PASSAGE PROVIDED>
The Death of Mohandas K. Gandhi

- 30th January 1948 - 

 

At 5.10pm on 30th January Gandhi entered the garden of Birla House, New Delhi, to attend an evening prayer meeting. He ascended the four steps to the prayer mandap, a platform put up for the purpose. A man approached him and bent low. “You are late for prayer today,” he said. Gandhi replied, “Yes, I am”. With that the man pulled out a berretta semi-automatic pistol and shot him, point blank, in the chest with three bullets. It is said that Gandhi lifted his hands as if in prayer and said, “He, Ram”, meaning ‘Oh God’, before collapsing to the ground. He was quickly hurried inside the house but died soon after.

 

The man in question was Nathuram Godse, a Hindu fanatic, who was upset with Gandhi’s efforts to negotiate with the Muslims and their leader, Muhammad Ali Jinnah, over the partition of India. Godse was subjected to a trial that lasted over a year before being sentenced to death on November 8th 1949, along with Narayan Apte, a co-conspirator. Pleas by Gandhi’s two sons to have the sentence commuted were turned down and he was hanged on November 15th.

 

An account of Gandhi’s death was written by Vincent Sheean, an American reporter who had travelled to follow Gandhi in 1947. He was present in the garden.

INSTRUCTIONS>
a – List every person named in the passage on Gandhi's death.
b – Repeat word for word the part of the passage on Gandhi's death that opens with the words containing "- 30th January" and closes with "died soon after.".

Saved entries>
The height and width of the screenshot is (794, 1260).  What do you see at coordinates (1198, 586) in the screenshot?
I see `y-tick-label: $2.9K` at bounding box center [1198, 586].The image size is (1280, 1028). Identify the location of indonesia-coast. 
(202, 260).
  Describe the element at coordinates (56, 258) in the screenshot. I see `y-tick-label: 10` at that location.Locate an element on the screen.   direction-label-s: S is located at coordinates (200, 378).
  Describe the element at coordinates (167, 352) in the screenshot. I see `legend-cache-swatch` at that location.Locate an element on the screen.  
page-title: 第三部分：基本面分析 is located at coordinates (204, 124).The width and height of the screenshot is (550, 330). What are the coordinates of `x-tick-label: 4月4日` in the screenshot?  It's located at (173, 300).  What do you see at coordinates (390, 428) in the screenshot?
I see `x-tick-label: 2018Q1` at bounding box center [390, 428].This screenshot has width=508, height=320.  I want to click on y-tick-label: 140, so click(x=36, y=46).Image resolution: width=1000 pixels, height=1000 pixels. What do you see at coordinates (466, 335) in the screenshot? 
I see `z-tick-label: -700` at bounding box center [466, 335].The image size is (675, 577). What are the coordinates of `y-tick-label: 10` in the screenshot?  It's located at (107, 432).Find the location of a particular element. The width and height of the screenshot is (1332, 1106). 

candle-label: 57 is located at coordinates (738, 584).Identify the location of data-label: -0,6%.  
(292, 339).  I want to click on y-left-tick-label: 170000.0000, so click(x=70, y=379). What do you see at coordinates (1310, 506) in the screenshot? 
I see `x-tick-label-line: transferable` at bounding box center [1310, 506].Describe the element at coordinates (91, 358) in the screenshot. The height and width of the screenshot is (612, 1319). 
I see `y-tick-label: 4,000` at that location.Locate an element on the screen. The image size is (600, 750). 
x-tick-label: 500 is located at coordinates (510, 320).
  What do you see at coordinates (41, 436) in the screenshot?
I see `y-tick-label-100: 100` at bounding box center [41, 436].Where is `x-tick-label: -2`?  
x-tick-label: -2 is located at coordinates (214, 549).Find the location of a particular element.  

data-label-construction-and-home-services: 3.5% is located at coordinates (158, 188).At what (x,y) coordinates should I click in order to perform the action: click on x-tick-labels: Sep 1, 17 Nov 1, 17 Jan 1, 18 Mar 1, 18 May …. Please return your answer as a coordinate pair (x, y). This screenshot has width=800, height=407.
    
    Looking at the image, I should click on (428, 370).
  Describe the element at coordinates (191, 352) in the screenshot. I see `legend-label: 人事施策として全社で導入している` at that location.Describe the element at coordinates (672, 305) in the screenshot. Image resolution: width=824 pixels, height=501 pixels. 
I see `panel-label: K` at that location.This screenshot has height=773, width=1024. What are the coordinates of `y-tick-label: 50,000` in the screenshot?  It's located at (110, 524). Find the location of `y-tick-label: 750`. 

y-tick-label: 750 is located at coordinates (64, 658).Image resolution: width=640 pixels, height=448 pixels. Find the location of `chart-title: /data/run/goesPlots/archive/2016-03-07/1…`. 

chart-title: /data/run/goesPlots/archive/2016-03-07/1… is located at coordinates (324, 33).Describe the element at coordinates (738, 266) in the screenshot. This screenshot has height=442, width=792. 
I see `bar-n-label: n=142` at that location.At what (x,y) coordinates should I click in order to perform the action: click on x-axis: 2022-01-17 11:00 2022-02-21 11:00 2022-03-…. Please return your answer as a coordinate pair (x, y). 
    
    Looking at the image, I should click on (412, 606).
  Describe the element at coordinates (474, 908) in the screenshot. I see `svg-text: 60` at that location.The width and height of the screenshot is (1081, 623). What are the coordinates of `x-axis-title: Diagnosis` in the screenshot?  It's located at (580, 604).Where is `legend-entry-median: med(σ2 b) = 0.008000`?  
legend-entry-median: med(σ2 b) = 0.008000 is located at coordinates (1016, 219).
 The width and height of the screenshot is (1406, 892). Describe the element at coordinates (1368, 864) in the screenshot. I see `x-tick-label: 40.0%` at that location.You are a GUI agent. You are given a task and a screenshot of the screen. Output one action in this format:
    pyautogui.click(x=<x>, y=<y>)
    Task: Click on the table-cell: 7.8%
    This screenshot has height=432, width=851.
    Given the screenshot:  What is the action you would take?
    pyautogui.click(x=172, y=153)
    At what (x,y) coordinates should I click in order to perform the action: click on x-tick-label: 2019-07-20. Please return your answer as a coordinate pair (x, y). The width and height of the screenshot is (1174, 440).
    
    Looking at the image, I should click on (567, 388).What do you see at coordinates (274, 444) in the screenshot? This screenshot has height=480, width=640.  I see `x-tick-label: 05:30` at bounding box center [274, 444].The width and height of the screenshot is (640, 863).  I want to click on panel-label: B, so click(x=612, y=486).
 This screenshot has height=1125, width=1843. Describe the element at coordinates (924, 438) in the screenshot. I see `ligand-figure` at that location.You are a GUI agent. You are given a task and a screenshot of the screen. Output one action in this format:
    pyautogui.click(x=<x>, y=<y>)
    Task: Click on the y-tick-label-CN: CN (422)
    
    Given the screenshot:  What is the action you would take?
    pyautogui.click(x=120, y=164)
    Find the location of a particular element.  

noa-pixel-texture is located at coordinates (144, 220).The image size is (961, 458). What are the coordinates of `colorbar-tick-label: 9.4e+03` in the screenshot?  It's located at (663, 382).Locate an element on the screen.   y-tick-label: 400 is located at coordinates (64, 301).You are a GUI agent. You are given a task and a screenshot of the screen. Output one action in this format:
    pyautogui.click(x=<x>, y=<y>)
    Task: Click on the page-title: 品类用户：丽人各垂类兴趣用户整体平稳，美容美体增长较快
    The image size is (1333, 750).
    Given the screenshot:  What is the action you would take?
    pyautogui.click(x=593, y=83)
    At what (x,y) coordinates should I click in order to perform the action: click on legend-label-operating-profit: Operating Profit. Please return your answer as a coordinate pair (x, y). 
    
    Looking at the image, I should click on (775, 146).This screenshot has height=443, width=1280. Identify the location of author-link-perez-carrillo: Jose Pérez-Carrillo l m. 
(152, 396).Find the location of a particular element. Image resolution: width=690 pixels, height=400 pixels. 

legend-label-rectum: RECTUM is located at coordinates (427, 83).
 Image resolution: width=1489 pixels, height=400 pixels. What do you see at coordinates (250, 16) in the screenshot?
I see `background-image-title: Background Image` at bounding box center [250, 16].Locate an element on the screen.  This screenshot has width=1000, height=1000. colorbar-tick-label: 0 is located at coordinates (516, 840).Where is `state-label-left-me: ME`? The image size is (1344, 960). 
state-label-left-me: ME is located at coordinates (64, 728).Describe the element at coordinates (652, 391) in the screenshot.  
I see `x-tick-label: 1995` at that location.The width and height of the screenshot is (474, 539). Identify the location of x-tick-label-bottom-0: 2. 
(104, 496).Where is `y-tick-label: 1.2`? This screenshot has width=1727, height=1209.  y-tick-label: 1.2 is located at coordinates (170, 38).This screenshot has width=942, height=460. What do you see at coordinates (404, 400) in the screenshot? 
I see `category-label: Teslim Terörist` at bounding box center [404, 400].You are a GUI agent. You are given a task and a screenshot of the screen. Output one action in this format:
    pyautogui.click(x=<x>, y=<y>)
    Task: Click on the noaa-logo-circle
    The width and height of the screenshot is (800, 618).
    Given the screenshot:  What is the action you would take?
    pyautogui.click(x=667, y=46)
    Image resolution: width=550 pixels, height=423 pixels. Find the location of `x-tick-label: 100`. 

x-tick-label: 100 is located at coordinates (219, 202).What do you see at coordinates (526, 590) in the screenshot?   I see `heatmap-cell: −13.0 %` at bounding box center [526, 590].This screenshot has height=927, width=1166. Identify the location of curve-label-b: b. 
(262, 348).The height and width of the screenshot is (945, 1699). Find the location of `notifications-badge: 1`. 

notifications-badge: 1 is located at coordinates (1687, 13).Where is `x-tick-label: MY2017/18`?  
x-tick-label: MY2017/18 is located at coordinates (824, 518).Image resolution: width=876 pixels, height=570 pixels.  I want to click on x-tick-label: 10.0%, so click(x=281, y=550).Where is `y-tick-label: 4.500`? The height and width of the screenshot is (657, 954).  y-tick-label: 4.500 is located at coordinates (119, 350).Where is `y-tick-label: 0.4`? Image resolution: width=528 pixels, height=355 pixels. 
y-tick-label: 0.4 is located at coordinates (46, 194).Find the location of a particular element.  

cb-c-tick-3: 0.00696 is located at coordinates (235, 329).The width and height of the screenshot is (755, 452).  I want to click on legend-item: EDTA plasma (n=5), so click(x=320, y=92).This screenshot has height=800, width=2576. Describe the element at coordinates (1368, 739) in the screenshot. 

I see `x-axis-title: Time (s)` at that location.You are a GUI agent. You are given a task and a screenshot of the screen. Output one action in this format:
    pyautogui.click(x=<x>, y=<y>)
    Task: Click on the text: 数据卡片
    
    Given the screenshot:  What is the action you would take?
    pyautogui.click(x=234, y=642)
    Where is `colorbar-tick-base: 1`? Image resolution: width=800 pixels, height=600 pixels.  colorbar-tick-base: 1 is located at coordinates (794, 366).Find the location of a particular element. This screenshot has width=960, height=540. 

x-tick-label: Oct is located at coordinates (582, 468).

WRITTEN RESPONSES>
a – Mohandas K. Gandhi, Nathuram Godse, Muhammad Ali Jinnah, Narayan Apte, Vincent Sheean

b –
- 30th January 1948 - 

 

At 5.10pm on 30th January Gandhi entered the garden of Birla House, New Delhi, to attend an evening prayer meeting. He ascended the four steps to the prayer mandap, a platform put up for the purpose. A man approached him and bent low. “You are late for prayer today,” he said. Gandhi replied, “Yes, I am”. With that the man pulled out a berretta semi-automatic pistol and shot him, point blank, in the chest with three bullets. It is said that Gandhi lifted his hands as if in prayer and said, “He, Ram”, meaning ‘Oh God’, before collapsing to the ground. He was quickly hurried inside the house but died soon after.